Despite occupancy and room rates of UK hotels holding up in December, the squeeze on operating profits marked a drab end to the Christmas season for hoteliers, according to RSM UK.

The data, which is compiled and produced by Hotstats and analysed by RSM UK, shows occupancy of UK hotels increased from 72.5% to 73.6% in December year-on-year, but fell from 82% to 81.4% in London.

Average daily rates (ADR) of occupied rooms in UK were up slightly from £166.35 to £169.33 in December year-on-year and rose from £239.66 to £246.23 in London. Revenue per available room (RevPAR) was also up from £120.57 to £124.56 in the UK and from £196.50 to £200.45 in London.

However, gross operating profits in December were down year-on-year in the UK from 35.8% to 35.4%, with London seeing an even bigger drop from 43.3% to 41.8%.

Chris Tate, partner and head of hotels at RSM UK, said:
“While hoteliers benefitted from a festive boost in November, this trailed off in December particularly for London hotels. The wider UK market had slightly better fortunes than London, but the challenge remains across the board – cost pressures are outweighing demand and higher room rates, with profits being squeezed as a result.

“For much of 2025, hotels were able to weather the storm of increased costs better than other consumer industries, as demand has remained strong. But December’s results are a stark reminder that hotels can’t rely solely on occupancy and room rates, they must look at ways to reduce their costs. Room rates can only be increased so much before they start to put consumers off, with RSM’s Consumer Outlook highlighting consumers remain cautious, as nearly 60% plan to save more or at their current rate in the coming quarter. It’s also likely room rates have reached or are close to their upper limit.

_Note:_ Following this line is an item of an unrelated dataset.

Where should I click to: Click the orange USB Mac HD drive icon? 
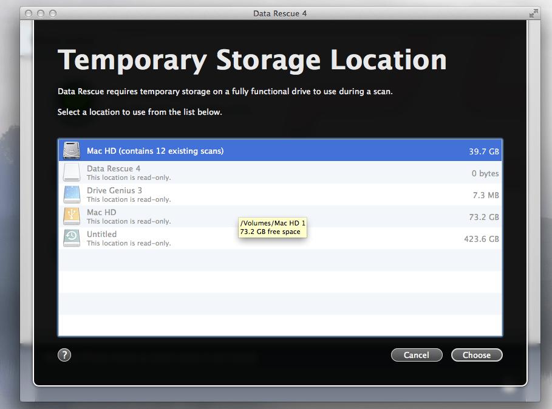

“It was particularly disappointing to see the hotel industry excluded from the government’s latest support package which lowers business rates for pubs and music venues. The system remains outdated, and making small tweaks won’t solve the issue of disproportionately high business rates bills – what’s needed is a complete overhaul. Hotels are crucial to UK economic growth, as closures will not only impact inbound tourism to a city but would also hit local employment.”

Thomas Pugh, chief economist at RSM UK, added:
“The RSM Hotels Tracker matches the signal from the broader economy that despite reasonable growth of around 1.4% last year, elevated inflation continues to put pressure on margins.

“More positively, we expect the economy to start the year off strongly, growing by 0.5% q/q. Indeed, the services PMI jumped to its highest level in nearly two years, and consumer confidence also rose to -16, the highest since August 2024.

“Further ahead, inflation will fall back sharply in April to just a little above 2.0%, which should relieve some of the pressure on hoteliers’ margins despite another above inflation increase in the National Living Wage. What’s more, lower inflation, a stabilising labour market and another cut to the bank rate should keep the recovery in consumer confidence in train despite slowing real household income growth.”